Man macht vielfach der heute bestehenden Schularzteinrichtung den Vorwurf, dass sie dem ihr gesteckten Ziel, zu einer Gesundung der Schuljugend zu führen, nicht in vollem Umfange gerecht würde, dass sie im wesentlichen nur statistisches Material liefere. Ist dieser Vorwurf auch übertrieben, so entbehrt er doch nicht eines berechtigten Kernes. Vor allen Dingen ist der Schularzt heute nicht in der Lage, einen Druck auf die Angehörigen der Kinder nach der Richtung ausüben zu können, dass sie den von dem Schularzt gegebenen Anregungen, Krankheiten der Kinder beseitigen zu lassen, auch nachkommen. Die Folge davon ist, dass der Schularzt bei seinen Besuchen häufig immer wieder dieselben körperlichen Mängel und Gebrechen konstatiert, ohne eine wirksame Abhilfe schaffen zu können. Wenn auch der Wunsch, dass der Schularzt selbst die Behandlung erkrankter Kinder übernehmen sollte, nicht durchführbar ist, so ist doch die Forderung berechtigt, dass die Schularzteinrichtung mehr nach der therapeutischen Seite hin einen Ausbau erfährt. Mit der Schularzteinrichtung muss die Möglichkeit einer kostenlosen oder doch wesentlich erleichterten Behandlung kranker Kinder verbunden werden. Für große Städte hat die Erfüllung dieser Forderung keinerlei Schwierigkeiten, da hier durch Polikliniken und durch die Tätigkeit der Armen- und Wohltätigkeitsvereine genügend Vorsorge getroffen ist. In kleineren Städten und auch auf dem Lande liegen die Verhältnisse schwieriger. Hier wäre es möglich, eine kostenlose Behandlung vieler Schulkinder zu erreichen, wenn die Ortskrankenkassen eine Familienversicherung in größerem Umfange einführen wollten.
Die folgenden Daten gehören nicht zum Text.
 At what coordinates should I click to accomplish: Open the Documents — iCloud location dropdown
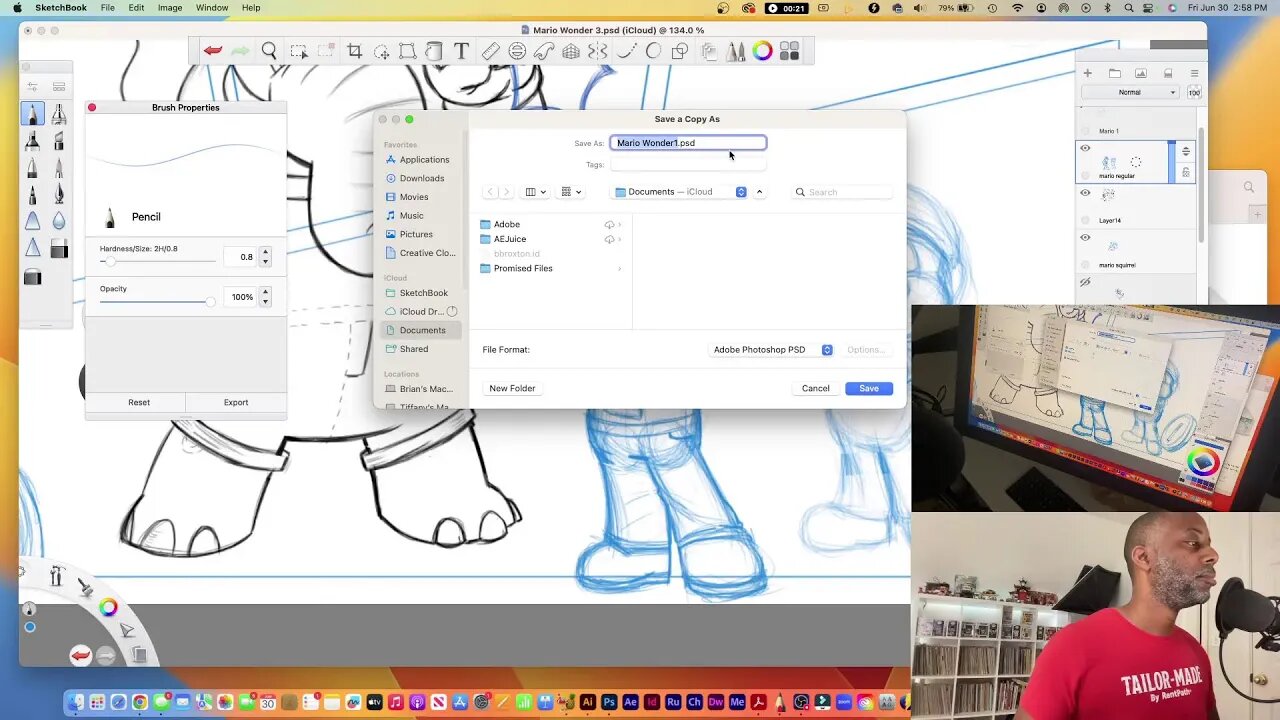[680, 192]
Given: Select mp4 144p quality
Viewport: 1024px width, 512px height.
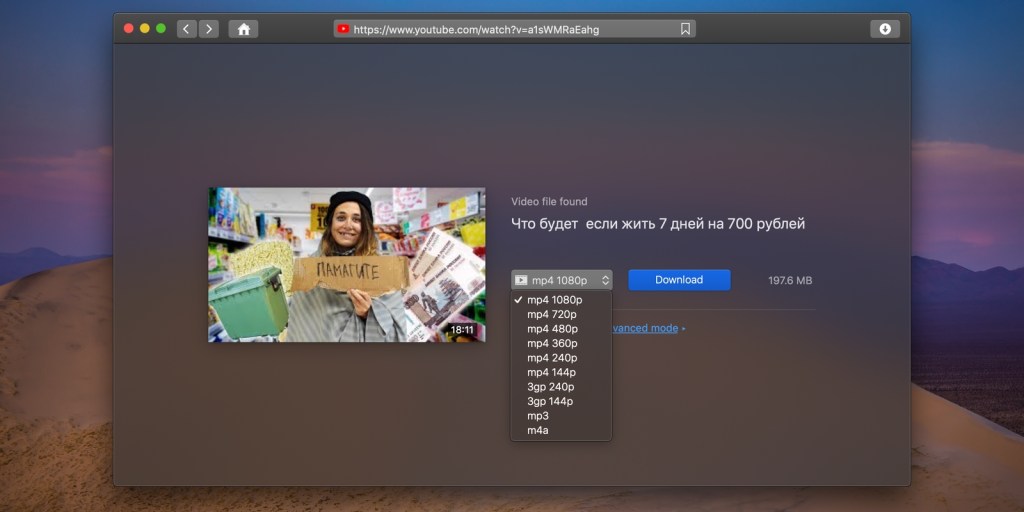Looking at the screenshot, I should [552, 372].
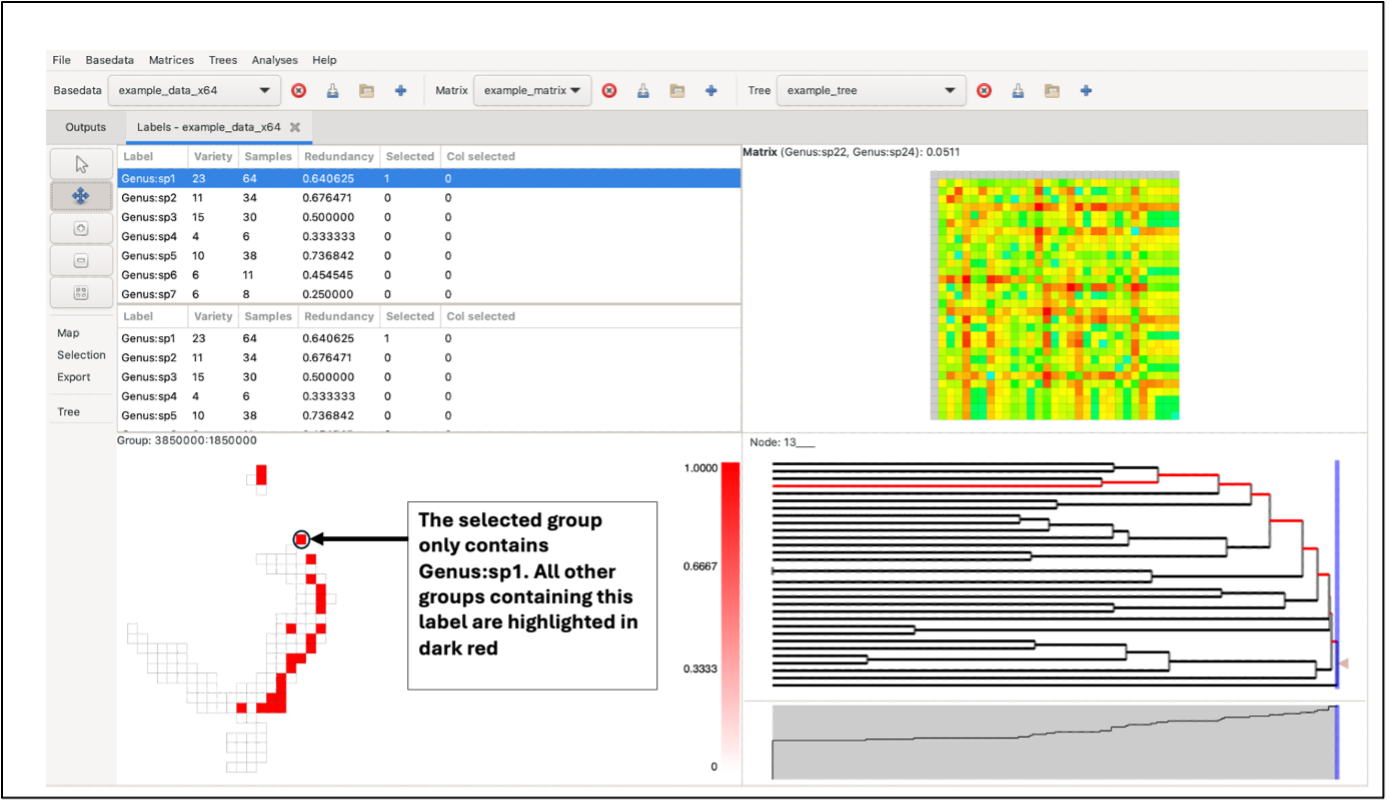Click the blue stamp icon next to Matrix
The image size is (1390, 803).
tap(643, 90)
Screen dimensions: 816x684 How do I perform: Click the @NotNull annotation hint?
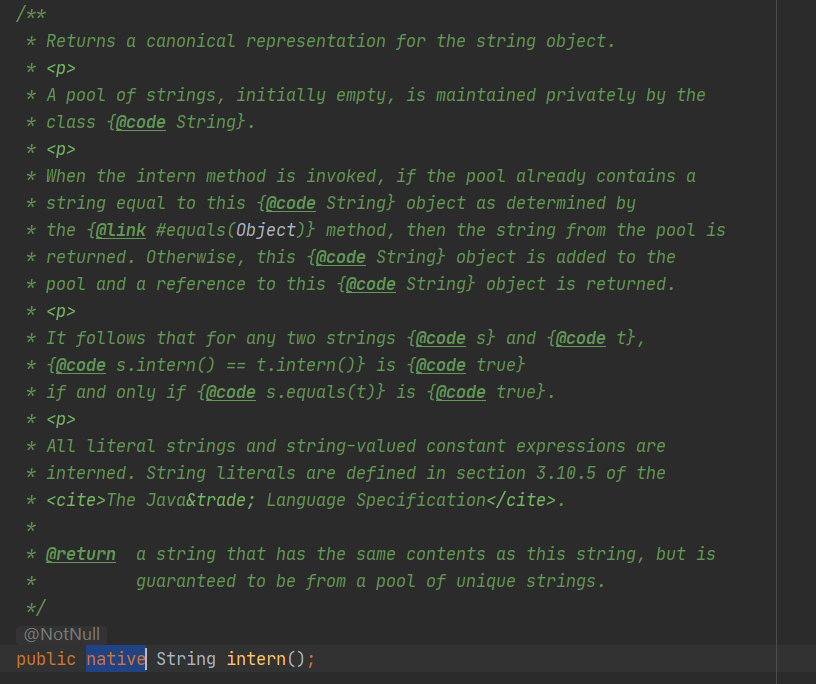pos(62,634)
Für gewisse Leiden der Schulkinder dürfte auch eine Teilnahme der Landesversicherungsanstalten an der Behandlung anzustreben sein. Die meisten Schulkinder der Volksschulen ergreifen nach dem Verlassen der Schulen einen versicherungspflichtigen Beruf. Manche während der Schulzeit erworbene Leiden führen zu frühzeitiger Invalidität. Dieser Ausgang könnte durch zu rechter Zeit einsetzende Behandlung oft vermieden werden.

Sehr wichtig erscheint auch die allgemeine Aufklärung der Bevölkerung, einerseits über die Zwecke und Aufgaben der Schularzteinrichtung, anderseits über allgemeine gesundheitliche Fragen. Diese Aufklärung geschieht zweckmäßig durch allgemein verständliche Vorträge der Schulärzte an sogenannten Elternabenden, wie sie in einzelnen deutschen Städten und auch im Herzogtum Sachsen-Meiningen bereits eingeführt sind.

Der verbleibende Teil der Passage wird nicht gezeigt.